Gilbert Dacre-Wright a été au service de l’État, officier de marine puis magistrat, pendant un demi-siècle.
C’est ce qui lui a donné le désir et la volonté d’écrire la biographie d’Étienne Dupin, un homme qui traversa plusieurs périodes des plus agitées de l’Histoire de France, en gardant la rigueur et l’honnêteté d’un administrateur au service de ses administrés.

Claude Dupin descend d’une famille de noblesse de robe de province, dont le grand-père, le père, certains oncles se sont illustrés au service de la royauté (à l’intendance notamment).
Lui-même suit des études en Lorraine, puis accède à ses premières fonctions à l’occasion de la tenue des États Généraux de 1888, en tant que secrétaire de M. Maujean, procureur du syndic d’État.

On approche à grands pas de la Révolution Française et il lui prend l’envie de monter à Paris car « c’est là que les choses se passent ».
De fait, grâce à cet événement, sa carrière va connaître une accélération rapide, presque instantanée. D’abord nommé aux Finances sous-inspecteur, par l’entremise de son oncle Louis-Dominique, procureur du roi et de la ville de Paris, il devient ensuite sous-chef du bureau des dépêches (1791), à l’occasion de la formation du département de la Seine.
Parallèlement, il rencontre sa future femme, résidant Cour du commerce à Paris, qui pour l’heure subit les assiduités de Danton et fut un temps sa femme – avant que ce dernier connaisse un destin similaire à celui de son adversaire couronné.

Au milieu du tourbillon révolutionnaire, Étienne Dupin produit un travail rigoureux, apprécié; l’auteur le décrit comme un de ces hommes de l’ombre qui ont fait que, par leur travail acharné, cependant qu’on écoutait surtout du côté des tribunes enflammées, la France a réussi a traverser la crise décennale où elle faillit perdre son existence même.
Les qualités de Dupin deviennent denrée si rare, qu’au moment du Directoire, en sa qualité de fin connaisseur du système en construction – et transformations constantes – il devient secrétaire général du département de Paris, à l’époque de la Grande Terreur.
Il est remarquable de constater la neutralité de propos qu’il parvient à conserver, sinon la modération dans ses actes, qui sont l’émanation d’un pouvoir autoritaire.

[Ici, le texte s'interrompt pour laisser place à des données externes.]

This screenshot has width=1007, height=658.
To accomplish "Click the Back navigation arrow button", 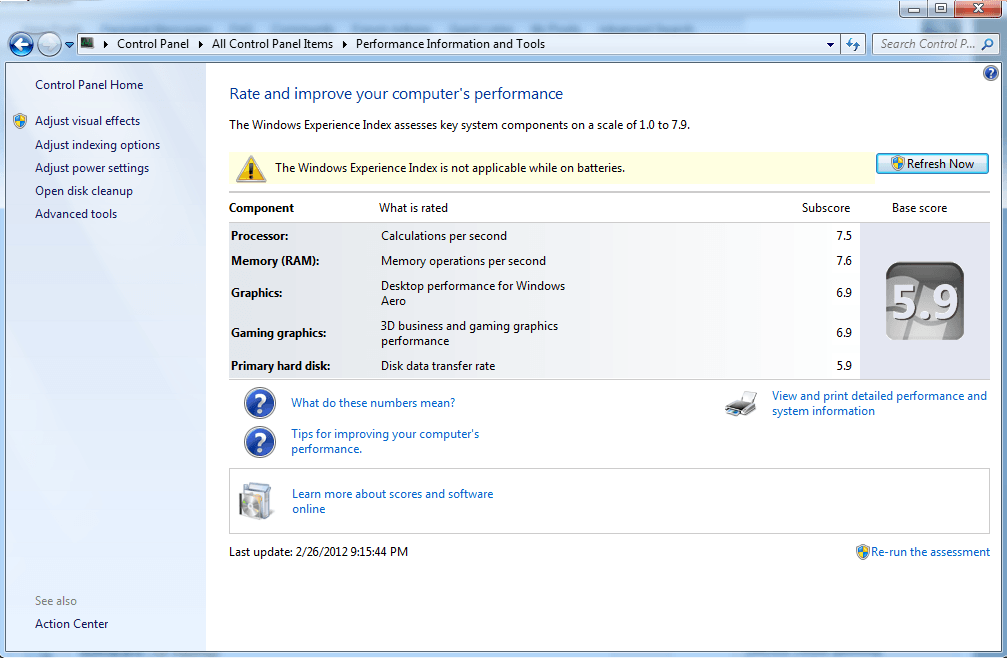I will 21,44.
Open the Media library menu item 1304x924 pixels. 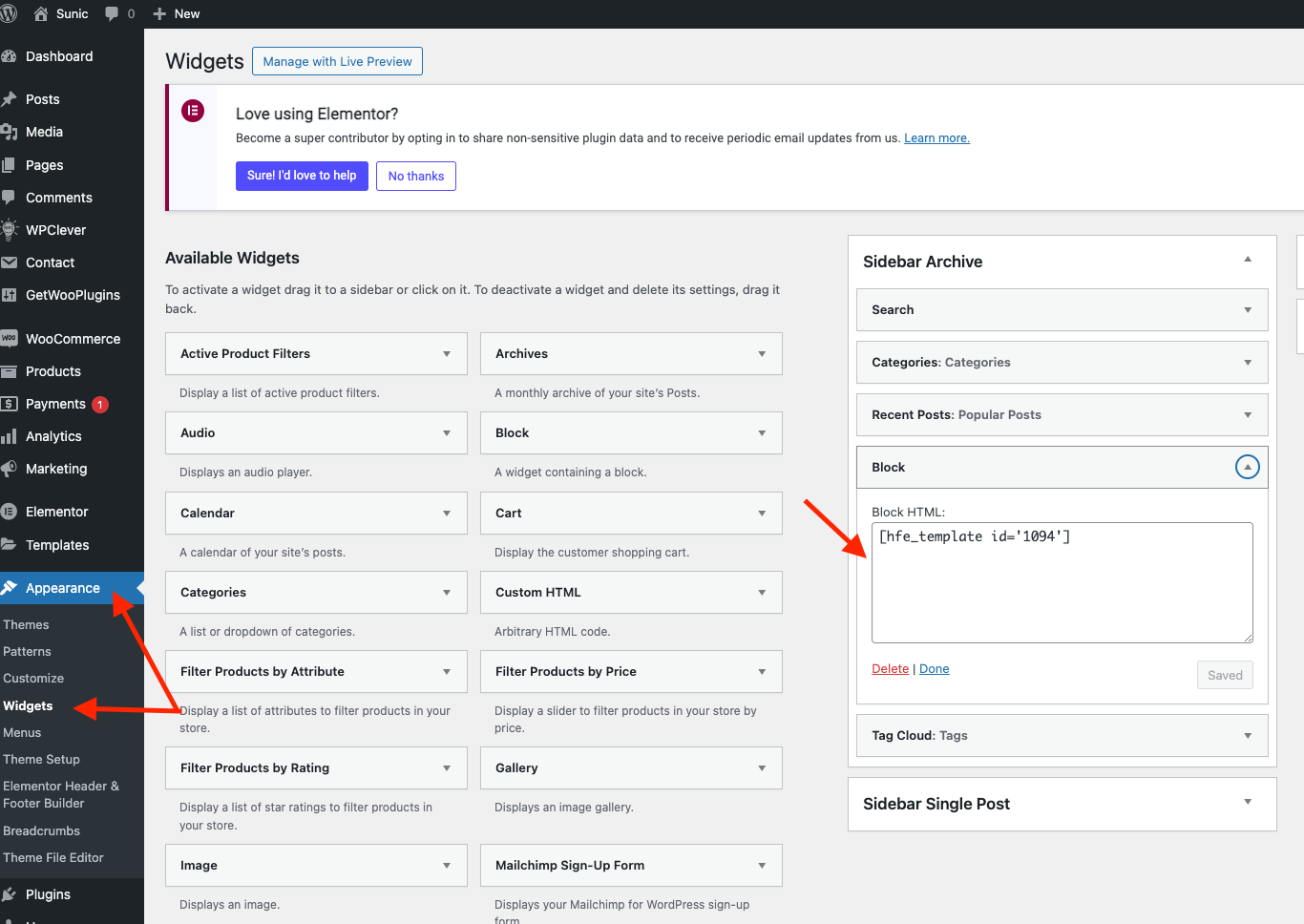pyautogui.click(x=44, y=132)
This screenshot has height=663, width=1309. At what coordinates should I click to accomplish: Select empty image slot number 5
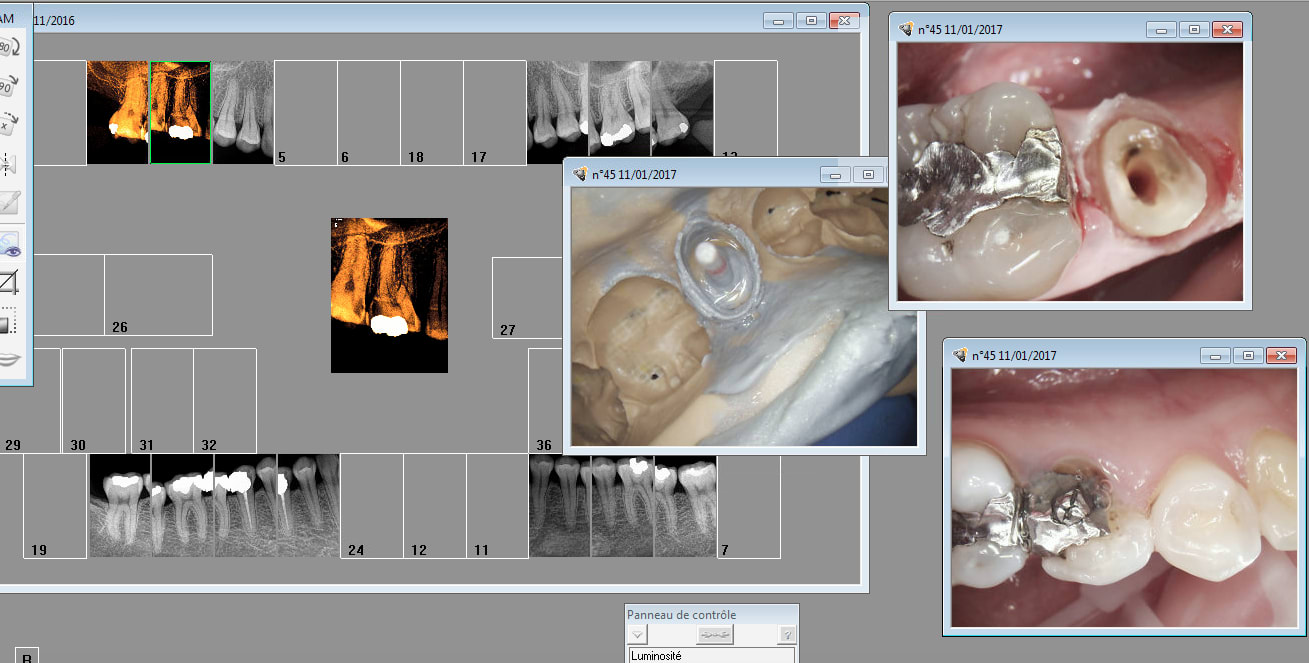(305, 112)
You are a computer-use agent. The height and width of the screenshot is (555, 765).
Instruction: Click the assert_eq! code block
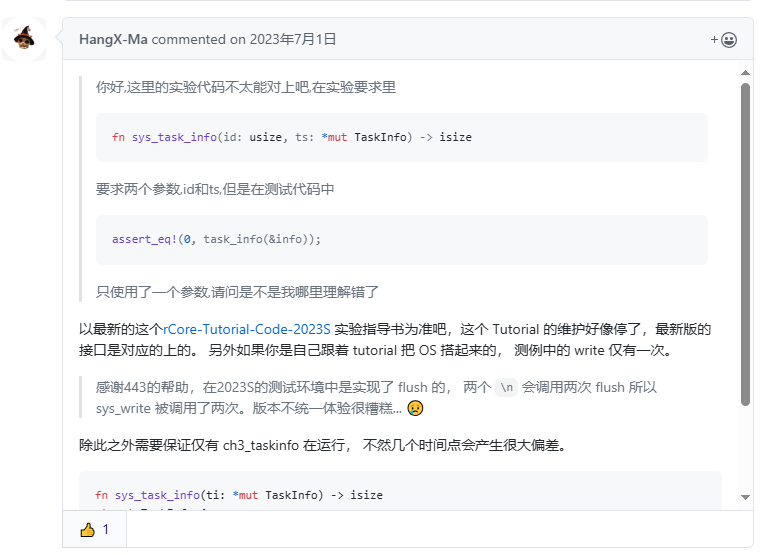tap(401, 240)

Il parvient à traverser et conserver son poste dans cette période troublée, et les années avançant, devient l’un des administrateurs spécialistes de la capitale, apprécié pour sa rigueur, son objectivité, sa capacité de travail et son sens du service public.
L’auteur, au moment du Directoire, le qualifie d' »homme indispensable » pour l’administration du département de la Seine.
C’est vers cette époque qu’il retrouve le chemin de la demeure de l’ex-femme de Danton, Louise, âgée de dix-neuf ans, mariée précédemment à dix-sept, et qu’il obtient sa main.
Son mariage durera le restant de ses jours et se révélera prolixe, Louise donnant naissance à plusieurs enfants – mais chagrin lourd à porter, dont beaucoup décéderont en bas-âge ou durant la petite enfance.

Etienne Dupin traverse sans faillir la période révolutionnaire et arrive au Consulat avec l’image d’un trentenaire incontournable pour qui souhaite constituer les structures d’un Etat : Bonaparte ne s’y trompe pas, qui dans le cadre de son nouveau régime, décide de le muter comme préfet des Deux-Sèvres, l’un des deux départements où la Chouannerie fut active et cruellement réprimée.
Dupin prend en main une région épuisée par la guerre, défiante à l’égard du pouvoir central pour fait de religion et de misère. Et il va s’efforcer, pendant les quinze années que dure son service, de tout mettre en œuvre pour la réconciliation des parties de la population (concordat) et la reconstruction du territoire (politique d’instruction publique, promotion de l’agronomie).
Cet activisme va reposer sur sa connaissance approfondie des hommes et des territoires, qu’il va se forger grâce à de nombreux voyages et à la rédaction d’un mémoire statistique, utilisé pour l’établissement des premières géographies nationales de l’époque contemporaine.

Mal récompensé par le pouvoir napoléonien, qui lui fera porter la responsabilité de certains troubles cléricaux persistants dans les Deux-Sèvres, il bénéficiera du retour de la Restauration, qui le ramènera à Paris et le nommera en grande pompe à la cour des comptes, où il poursuivit avec assiduité son travail de service public jusqu’à sa mort, assez jeune, dans les années 1820 – peut-être épuisé par une vie de devoirs bien remplie.